[IEEE Trans. on Information Theory, November 1994, pp. 1926-1938]

Asymptotic Bounds on Optimal Noisy Channel Quantization Via Random Coding

Kenneth Zeger and Vic Manzella

Abstract

Asymptotically optimal zero-delay vector quantization in the presence of channel noise is studied using random coding techniques. First, an upper bound is derived for the average rth-power distortion of channel optimized k-dimensional vector quantization at transmission rate R on a binary symmetric channel with bit error probability $\epsilon$. The upper bound asymptotically equals $2^{-rR g(\epsilon,k,r)}$, where $\frac{k}{k+r} \left[ {1 - \log_2 \left( 1 + 2\sqrt {\epsilon ( 1 - \epsilon )} \right) } \right] \leq g(\epsilon,k,r) \leq 1$ for all $\epsilon \geq 0$, $\lim_{\epsilon \rightarrow 0} g(\epsilon,k,r) = 1$, and $\lim_{k \rightarrow \infty} g(\epsilon,k,r) = 1$. Numerical computations of $g(\epsilon,k,r)$ are also given. This result is analogous to Zador's asymptotic distortion rate of $2^{-rR}$ for quantization on noiseless channels.

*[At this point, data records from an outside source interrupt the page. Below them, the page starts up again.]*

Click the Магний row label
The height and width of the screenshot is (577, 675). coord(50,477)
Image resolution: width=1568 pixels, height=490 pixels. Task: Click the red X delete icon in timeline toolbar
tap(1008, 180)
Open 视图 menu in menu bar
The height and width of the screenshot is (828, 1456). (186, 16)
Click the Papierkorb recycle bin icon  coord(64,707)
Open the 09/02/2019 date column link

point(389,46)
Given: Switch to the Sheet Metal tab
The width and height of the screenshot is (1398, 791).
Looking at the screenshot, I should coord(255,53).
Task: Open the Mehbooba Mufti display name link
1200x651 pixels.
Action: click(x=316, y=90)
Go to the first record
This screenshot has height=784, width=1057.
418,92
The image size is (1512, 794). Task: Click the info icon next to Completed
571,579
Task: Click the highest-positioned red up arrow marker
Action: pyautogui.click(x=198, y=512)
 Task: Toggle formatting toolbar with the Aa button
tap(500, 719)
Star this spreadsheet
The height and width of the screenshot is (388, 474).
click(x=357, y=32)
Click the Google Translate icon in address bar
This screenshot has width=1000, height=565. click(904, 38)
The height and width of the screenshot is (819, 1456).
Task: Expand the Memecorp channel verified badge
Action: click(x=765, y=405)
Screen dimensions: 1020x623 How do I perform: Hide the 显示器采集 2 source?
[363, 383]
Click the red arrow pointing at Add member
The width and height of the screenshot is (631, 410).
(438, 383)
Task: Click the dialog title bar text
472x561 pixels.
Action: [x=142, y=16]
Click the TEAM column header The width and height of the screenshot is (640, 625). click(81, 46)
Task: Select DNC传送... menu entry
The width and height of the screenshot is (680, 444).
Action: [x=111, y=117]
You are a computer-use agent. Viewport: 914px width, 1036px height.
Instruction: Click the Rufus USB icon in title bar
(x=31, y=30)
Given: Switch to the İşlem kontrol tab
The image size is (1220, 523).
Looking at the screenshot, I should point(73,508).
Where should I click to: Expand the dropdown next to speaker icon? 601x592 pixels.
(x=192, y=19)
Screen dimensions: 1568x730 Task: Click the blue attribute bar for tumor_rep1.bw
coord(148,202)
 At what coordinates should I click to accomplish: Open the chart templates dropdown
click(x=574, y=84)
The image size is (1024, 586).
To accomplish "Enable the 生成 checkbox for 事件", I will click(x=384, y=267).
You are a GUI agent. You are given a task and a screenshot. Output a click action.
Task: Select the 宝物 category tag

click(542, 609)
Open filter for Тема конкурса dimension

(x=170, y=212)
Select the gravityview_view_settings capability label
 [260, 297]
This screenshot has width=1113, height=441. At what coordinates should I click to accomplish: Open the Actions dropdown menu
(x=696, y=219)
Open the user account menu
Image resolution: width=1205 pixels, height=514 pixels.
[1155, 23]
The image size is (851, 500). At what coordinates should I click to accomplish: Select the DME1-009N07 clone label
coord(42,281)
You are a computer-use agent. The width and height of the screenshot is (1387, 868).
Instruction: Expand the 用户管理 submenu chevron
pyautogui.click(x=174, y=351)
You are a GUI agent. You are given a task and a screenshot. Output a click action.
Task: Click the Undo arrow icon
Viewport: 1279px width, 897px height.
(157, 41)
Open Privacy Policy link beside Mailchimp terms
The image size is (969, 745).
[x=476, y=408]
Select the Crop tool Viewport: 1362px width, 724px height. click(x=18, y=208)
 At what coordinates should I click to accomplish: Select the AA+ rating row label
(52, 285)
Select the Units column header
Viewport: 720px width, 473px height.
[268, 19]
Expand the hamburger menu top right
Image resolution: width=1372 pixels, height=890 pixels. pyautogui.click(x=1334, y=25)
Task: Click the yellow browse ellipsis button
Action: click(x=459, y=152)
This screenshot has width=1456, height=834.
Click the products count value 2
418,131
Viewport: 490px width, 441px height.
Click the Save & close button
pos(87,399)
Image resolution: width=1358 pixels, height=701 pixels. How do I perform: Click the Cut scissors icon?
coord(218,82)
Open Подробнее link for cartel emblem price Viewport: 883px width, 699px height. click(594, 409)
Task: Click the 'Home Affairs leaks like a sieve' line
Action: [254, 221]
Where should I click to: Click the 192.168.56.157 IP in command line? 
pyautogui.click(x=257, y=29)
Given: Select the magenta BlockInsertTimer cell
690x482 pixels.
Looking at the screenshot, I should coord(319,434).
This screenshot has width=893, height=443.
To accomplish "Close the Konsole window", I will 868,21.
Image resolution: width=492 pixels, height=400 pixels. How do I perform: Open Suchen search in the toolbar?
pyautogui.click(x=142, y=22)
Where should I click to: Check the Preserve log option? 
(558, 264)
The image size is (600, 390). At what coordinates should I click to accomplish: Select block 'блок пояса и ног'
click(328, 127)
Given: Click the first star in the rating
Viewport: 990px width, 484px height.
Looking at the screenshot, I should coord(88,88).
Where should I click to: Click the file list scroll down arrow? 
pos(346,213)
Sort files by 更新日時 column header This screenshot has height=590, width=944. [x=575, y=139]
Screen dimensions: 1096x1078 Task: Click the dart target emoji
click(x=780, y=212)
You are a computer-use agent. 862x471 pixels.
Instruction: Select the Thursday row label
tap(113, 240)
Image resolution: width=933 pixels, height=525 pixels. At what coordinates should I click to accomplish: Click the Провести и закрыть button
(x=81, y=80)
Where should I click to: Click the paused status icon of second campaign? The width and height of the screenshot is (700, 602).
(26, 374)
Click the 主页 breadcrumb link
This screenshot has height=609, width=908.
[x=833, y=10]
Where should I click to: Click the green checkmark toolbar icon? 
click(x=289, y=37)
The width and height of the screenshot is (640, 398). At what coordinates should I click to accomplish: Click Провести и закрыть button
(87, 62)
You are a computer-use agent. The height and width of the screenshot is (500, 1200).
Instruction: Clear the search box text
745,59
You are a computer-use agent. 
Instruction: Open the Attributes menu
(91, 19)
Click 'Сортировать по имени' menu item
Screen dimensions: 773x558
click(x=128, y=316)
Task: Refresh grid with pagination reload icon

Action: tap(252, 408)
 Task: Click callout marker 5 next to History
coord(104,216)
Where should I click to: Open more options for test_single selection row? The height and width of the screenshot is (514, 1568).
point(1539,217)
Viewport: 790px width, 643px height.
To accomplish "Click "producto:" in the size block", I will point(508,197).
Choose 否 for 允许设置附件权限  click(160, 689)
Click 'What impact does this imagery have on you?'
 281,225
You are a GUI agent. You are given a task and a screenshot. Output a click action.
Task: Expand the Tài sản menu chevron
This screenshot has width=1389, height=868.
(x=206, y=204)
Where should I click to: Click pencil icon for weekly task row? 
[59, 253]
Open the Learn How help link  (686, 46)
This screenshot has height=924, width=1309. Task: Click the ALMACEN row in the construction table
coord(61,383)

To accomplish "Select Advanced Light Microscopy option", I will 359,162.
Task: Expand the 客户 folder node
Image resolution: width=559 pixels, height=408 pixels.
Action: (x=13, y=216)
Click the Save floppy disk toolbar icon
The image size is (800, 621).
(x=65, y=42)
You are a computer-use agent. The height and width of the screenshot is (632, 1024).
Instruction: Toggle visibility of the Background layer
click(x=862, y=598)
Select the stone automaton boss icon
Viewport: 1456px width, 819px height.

Next, using a random coding argument on nonredundant index assignments, a useful upper bound is derived in terms of point density functions, on the minimum mean squared error of high resolution, regular, vector quantizers in the presence of channel noise. The formula provides an accurate approximation to the distortion of a noisy channel quantizer whose codebook is arbitrarily ordered. Finally, it is shown in that the minimum mean squared distortion of a regular, noisy channel VQ with a randomized nonredundant index assignment, is, in probability, asymptotically bounded away from zero.